Newman came up in the age of Brando, Dean, McQueen and Clift, actually replacing Dean following his death in 'Somebody Up There Likes Me'. Like those great performers, Newman was a student of the 'Method' school of acting, taught by The Actors Studio in New York. Unlike those actors, Newman largely avoided scandal, diminished skills and peculiar behavior. Not a fan of Hollywood, Newman and his wife Joanne Woodward moved to Connecticut shortly after Newman's career solidified and never considered Los Angeles home.
Newman had an unbelievable run of great roles in the fifties, sixties and seventies. Just a few include Hud, Harper, Cool Hand Luke, Billy the Kid, Judge Roy Bean, Rocky Graziano, 'Fast' Eddie Felson and of course, Butch Cassidy. Always a fine actor, the eighties found Newman piercing a deeper layer of performance. A naturalism so real, he just blended into a role and seemed more relaxed than ever. Starting with 'Absence of Malice', continuing through 'The Verdict', 'The Color of Money' and culminating with 'Nobody's Fool' (the role Newman said was the closest to his true self that he'd ever portrayed), Paul Newman became a consumate actor; one that I think we tended to take for granted because he was so consistently excellent.
Shortly after I joined Sony, I had the opportunity to oversee an interview with Paul Newman for the upcoming 'Absence of Malice' DVD. Taking place in New York at a subdued, elegant hotel on the upper West Side, we were due to share a camera crew with A&E's Biography show. Upon arrival, the cameraman told us, "be careful, he's cranky today".
We walked in, and there he was, sitting in a chair, reading a paper, ignoring the crew as they redressed the set for us. We were introduced, he said hello and put his head back in his newspaper. Feeling brave, I said: "Mr. Newman, may I ask you a quick question?" Without looking up, he said "sure". I said, "where was your father's sporting goods store located in Shaker Heights?"
Newman looked up at me, clearly surprised. "What do you know about my dad's shop?" I told him I was from Cleveland and had always heard about it, but never knew where it was. He put the paper down and told me about the shop and what it was like growing up in Cleveland. He asked what part of town I was from and then spent the next ten minutes telling me stories about Cleveland proper vs. Shaker Heights. When he spoke, the glint in his eye and the smile on his face melted at least twenty years away.
The interview ultimately went well.

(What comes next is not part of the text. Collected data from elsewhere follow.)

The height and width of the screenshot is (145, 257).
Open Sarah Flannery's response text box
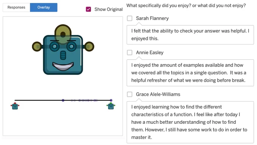[190, 35]
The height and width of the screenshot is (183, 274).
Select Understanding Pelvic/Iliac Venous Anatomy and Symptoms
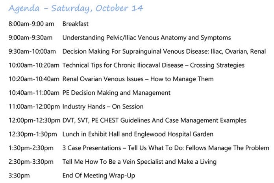tap(146, 38)
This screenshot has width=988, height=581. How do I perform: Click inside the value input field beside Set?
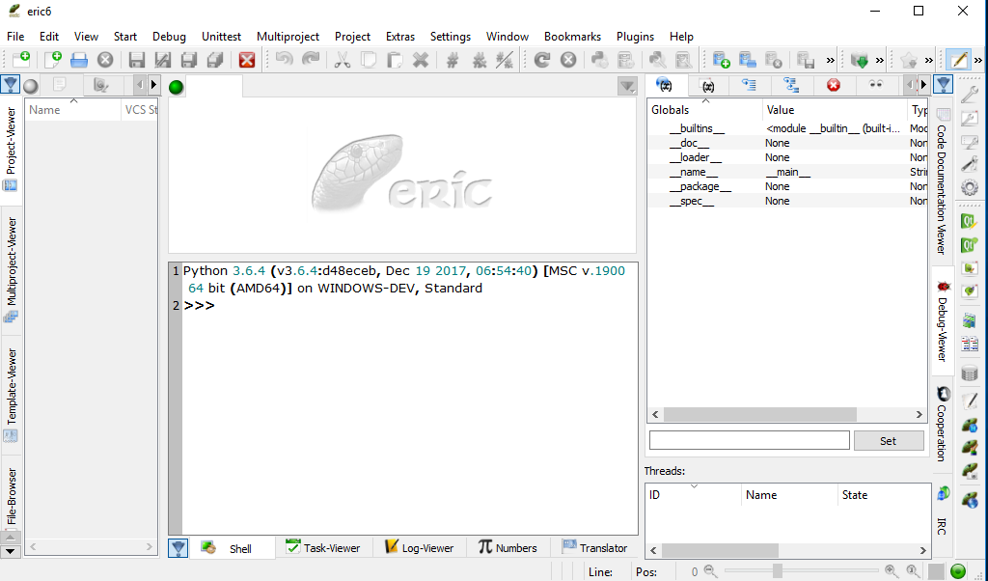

Newman generally didn't like talking about his craft, but he was a good sport and told some great stories. Following the interview, I asked him for any tips to get Robert Redford to do interviews for his DVDs. Newman said it would be rough, because Redford really didn't like to see how he used to look in his glory days.
The next day we did interviews with Martin Scorsese and Robert DeNiro for 'Taxi Driver'. That was substantial, but Paul Newman, ah...that was the gold standard.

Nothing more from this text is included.